Ted Cruz: Confused About Cicero

A professor of classics suggests that Senator Cruz should not have quoted the ancient Roman Senator Cicero as he did.

Click this link to learn about Cruz, Cicero and Cataline in this Nov. 21, 2014 article in Atlantic.

For better than two millennia, politicians have invoked classical Greek and Roman literature to construct, defend, and challenge ideologies of power. On Thursday, November 20, Senator Ted Cruz channeled his inner Cicero and delivered his own rendition of “In Catilinam (Against Catiline)” to denounce President Obama’s planned executive actions on immigration reform. “The words of Cicero—powerfully relevant 2,077 years later,” said Cruz, who adapted Cicero’s text to fit his 21st-century American context.
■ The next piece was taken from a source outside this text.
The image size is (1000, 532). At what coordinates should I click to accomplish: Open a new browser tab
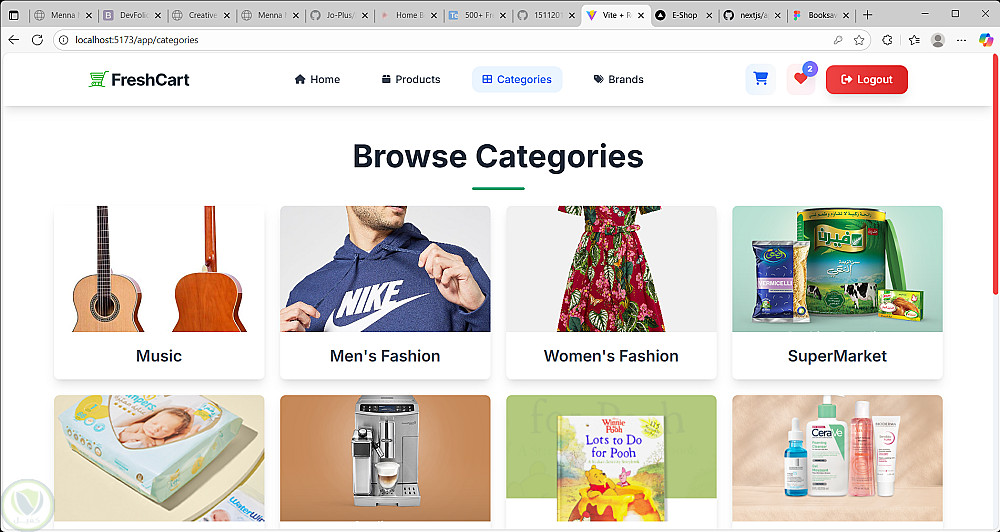point(867,15)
In quoting Cicero, Cruz reached back to Harry Truman and Thomas Jefferson, who also were avid readers of the Roman philosopher, statesman, and orator.

cicero and cruz

As a classics professor, I am on one level pleased to see the legacy of Greco-Roman antiquity alive and well, informing debate around our most pressing issues. The problem is that Cruz dangerously misused Cicero. A deeper look at the speech Cruz adapted shows that the senator not only accused the president of overstepping the constitutional bounds of his authority (a legally dubious claim), but also challenges the legitimacy of the Obama presidency, accuses the president of treason, and perhaps even advocates for his violent punishment. And in speaking from the position of Cicero, Cruz presents himself as a decidedly undemocratic oligarch. (Cruz’s speech can be read in its entirety, alongside an English translation of the Ciceronian original, here.)